The descriptions of the next stage of the ride that Ben provides at various stops while pointing to his map are interesting and useful. He tries his best at each stop to prepare us mentally for the next stage of the adventure. He does not downplay the challenges shown on the map, like the 8% climb the other day, or the major climb that we did today. Other sections that are not that steep but are still challenging in their own way are described using terms like “Rocky Mountain flats”, or “downdulations”. The instructions that we get are very complete.
We have gotten to know Ben well during the last few days. He is a sweetheart.
Let me now get on with with the story of another glorious day of riding in the Canadian Rockies.
I was up early, as usual. The places we have stayed at so far are in remote areas. The hotels or resorts tend to be the only human habitation for miles around. Network connectivity is generally through a satellite link which has it own challenges.Crossing the North Saskatchewan river early in the ride.I actually saw a black bear today! I was at the back of the group and managed to get only one picture!Mt. Chephren.We had a long picnic stop at a spot along the Waterfowl Lakes.Then it was time to brave the cold, glacier fed, waters of the Lake.He was the first to actually be brave enough to go all the way in for a swim.Others followed.I did step into the water myself, up to my knees. It was freezing. There was a discussion among the folks experienced in swimming in cold waters and those who were scientifically inclined about what the actual temperature of the water might be, since it was flowing down from a glacier, and since it also felt pretty darned cold! My somewhat unscientific guess was that it was in the 40s – degrees Fahrenheit that is.
As we got going once again, I did stop by to smell the flowers by the roadways.The downhill slope below is actually just before the start of a brutal climb, this time to the highest point that we are to encounter during during this ride. Bow Pass, the point that we were just about to ride though, is at about 2069 meters. I was on the lowest gear going up for most of this long and challenging climb. My thigh muscles were screaming, and I was simply hoping that I would not cramp up and have to stop, because starting up once again on the 4-6% slope in the condition that I was in would have presented an additional challenge. Obviously, I did not stop for pictures. The ride seemed never ending, and every time I came around a hill or over a hump, with the hope of the end of the climb just beyond, there was yet another challenge to overcome. In the end we all made it to the top in grand manner!At this point, we got off the main road and rode to an even higher elevation on Bow Summit. From the parking lot for the buses, Ben took us on a hike to an even higher elevation, to a somewhat isolated spot where we could have our lunch.Peyto Lake below us.
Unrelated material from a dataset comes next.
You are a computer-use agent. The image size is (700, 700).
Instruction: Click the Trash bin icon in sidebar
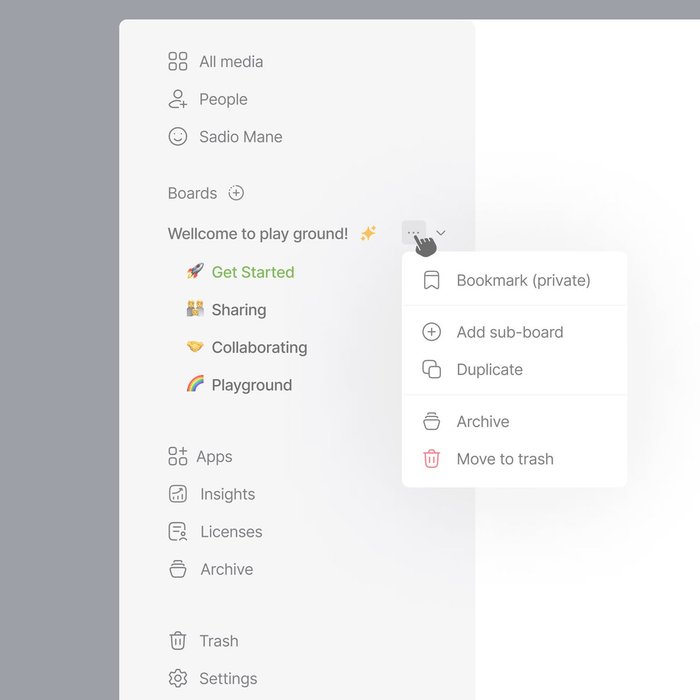[178, 641]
Off in the distance you can see the direction from which we rode this morning.This little guy popped his head out from among the rocks, looking for some scraps, or perhaps the leftover muffin grabbed from the breakfast table that was in a backpack.I was hoping to make out the road that we rode on this morning, and perhaps even Waterfowl Lake where we stopped by for snacks and swimming, in the picture below.Then were heading downhill to our place for the evening. This is our place for the evening, the Num-Ti-Jah Lodge.This is a picture of Bow Lake from a window of the lodge.I was sitting outside the lodge with some of the others waiting for dinnertime when I took this picture.Slept well last night after a scrumptious dinner and the company of the wonderful friends, both old and new, who accompany me during the ride.
We have gotten past the highest point in the ride, and it is all downhill from now (in a manner of speaking). But I am also sure that Ben has a few “whoopsies” along the way that will continue to challenge us and keep us on our toes.